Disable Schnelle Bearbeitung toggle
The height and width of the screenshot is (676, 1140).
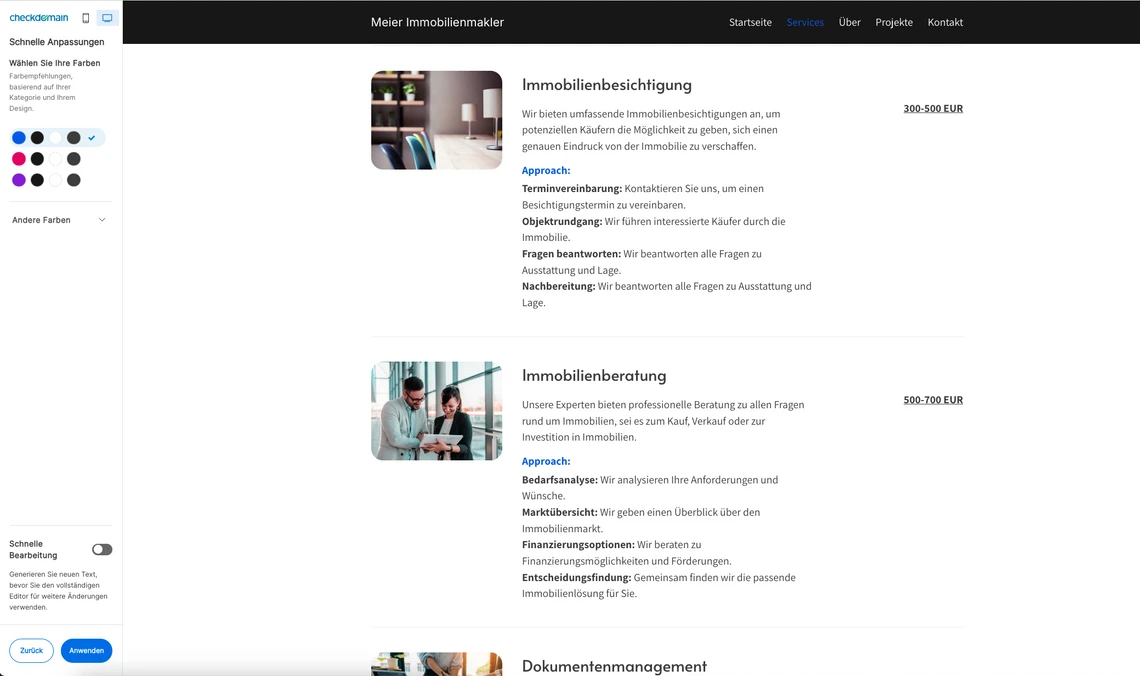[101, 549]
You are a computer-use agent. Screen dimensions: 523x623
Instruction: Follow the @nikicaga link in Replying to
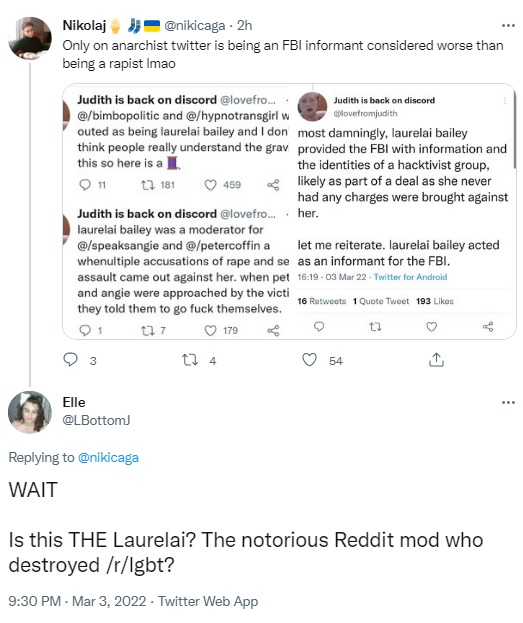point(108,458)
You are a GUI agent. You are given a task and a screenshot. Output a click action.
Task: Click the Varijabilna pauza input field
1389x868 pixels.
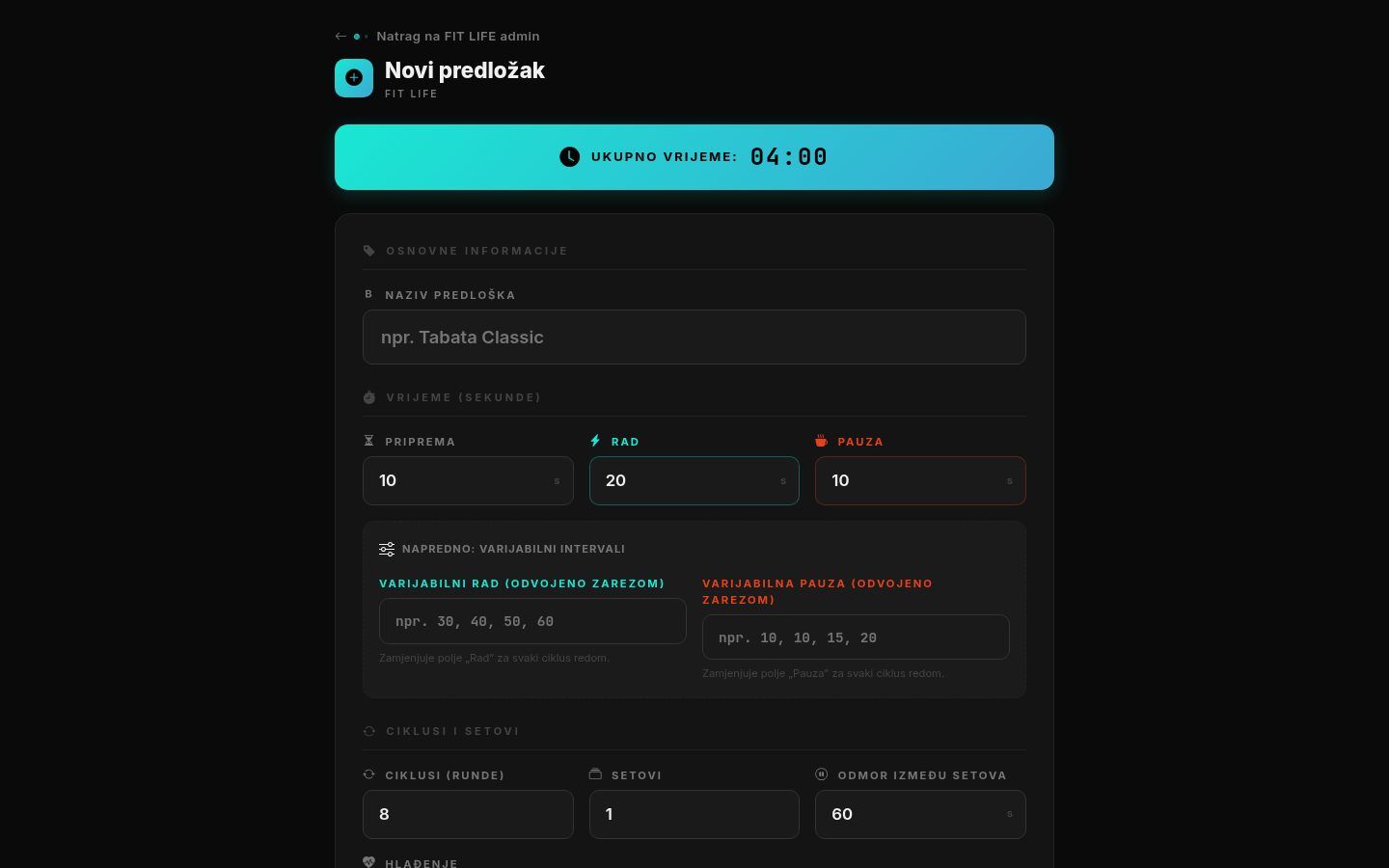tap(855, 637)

Work instruction: Print the listing exactly, pictures excluded.

Answer:
Disable Schnelle Bearbeitung toggle
The height and width of the screenshot is (676, 1140).
[101, 549]
You are a computer-use agent. Screen dimensions: 523x623
Instruction: Follow the @nikicaga link in Replying to
point(108,458)
You are a GUI agent. You are given a task and a screenshot. Output a click action.
Task: Click the Varijabilna pauza input field
1389x868 pixels.
tap(855, 637)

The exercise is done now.